One of the most informative studies on this subject is Alex Awiti’s 2022 paper, Climate change and gender in Africa: A review of impact and gender-responsive solutions, which shows that gender-related effects of climate change are rooted in the roles, rights and opportunities of women relative to men, which are culturally defined and regulated by gender norms.

Climate change affects agricultural production, hence men’s and women’s time use and workloads. Under livestock production, it forces households to shift from cattle to sheep and goats. This substantially increases women’s workload since they are the primary caretakers of the smaller stock kept closer home.

Reduction in crop yields due to failing rains and declining soil fertility compels households to cultivate more land and replant more frequently. As a result, women’s workload increases at various stages of farming, such as planting, weeding and harvesting.

Decreased yields compromise overall food security and worsens women’s nutritional status, health and reproductive capacity and functions. Various studies show that because of patriarchal gender power dynamics, women often forgo food to ensure their children, men and the elderly are fed.

When unable to fulfil their traditional roles in the rural framework due to climate change, men tend to migrate to urban areas in search of alternative livelihoods, an avenue not open to many women.

Left back at home, women assume the men’s traditional roles without relief from their own. This diverts them from childcare, which could lead to negative impacts on child welfare.

In many cases, girls are withdrawn from school to assist their mothers, or frequently absent themselves, hence registering poor performance in their studies.

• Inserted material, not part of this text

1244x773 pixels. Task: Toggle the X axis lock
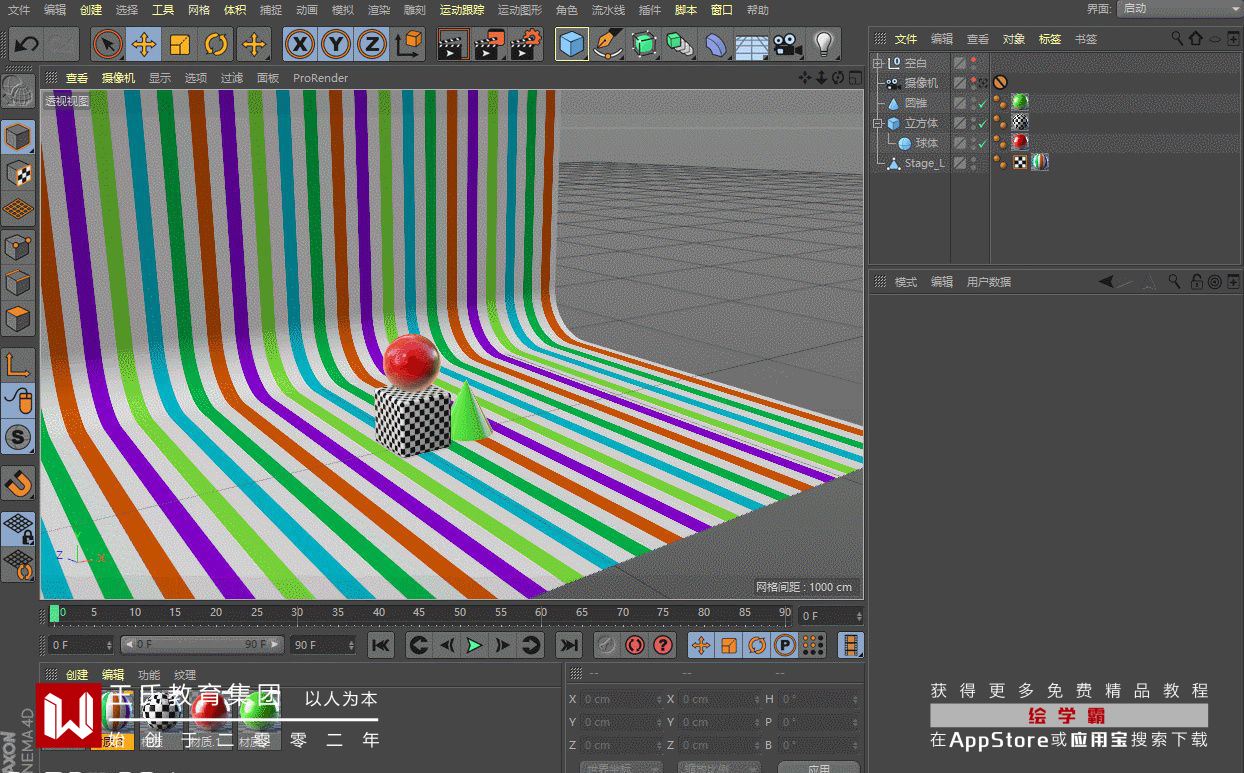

The heavy loads that women carry, such as water and firewood on the heads and backs, contribute to musculoskeletal damages that cause reproductive complications and early onset of arthritis.

Some studies show that increases in temperature reduce women’s probability of fertility. Combined with changes in rainfall patterns, this contributes to increased prevalence of malaria, with obvious implications for infant and maternal morbidity and mortality.

Women’s care burden increases as a result of diseases affecting their dependants, thus diverting their time from productive work.

Furthermore, women who give birth in contexts of natural disaster risk adverse reproductive outcomes such as pregnancy-related high blood pressure, bleeding and premature delivery.

Due to drought, women have to walk longer distances to water sources. In the process, they sacrifice other activities or have longer days and are exposed to rape and other forms of violence. Scarcity of water has obvious effects on women’s menstrual hygiene and overall health.

It also makes the resource costlier, meaning that families forego meals or other needs to secure the commodity.

The traditional tendency in gender discourse is to emphasise the negative effects of climate change on women. However, the fact is that men are also adversely affected in fundamental ways.

Men as owners of livestock are heavily pauperised when their animals are wiped out by drought and floods. This reduces their capacity to provide for families, pulverises their material and social status and pushes them into desperate measures for survival, such as cutting down wood for charcoal burning, which are inimical to the environment.

They have to drive livestock longer distances in search of water and pasture, bringing them into conflict with other communities and often ending in loss of their lives. Exposure to hostile weather and wild animals during migration is a constant threat to their health and lives.

Physical separation from their wives for long periods of time drives men into extramarital affairs, with associated risks of sexually transmitted diseases and habitual promiscuity. The wives are not spared from this predicament either. The men’s nutritional status is compromised, having to depend on a rudimentary diet. Boys held captive in transhumance miss out on formal education and its benefits for life.

For meaningful gender-transformative climate resilience and adaptation, it is, therefore, important to conduct studies that produce exhaustive sex-disaggregated data that demonstrate how climate change affects men also. This should be followed by development of strategies that provide solutions to both groups.

The writer is an international gender and development consultant and scholar ([email protected]).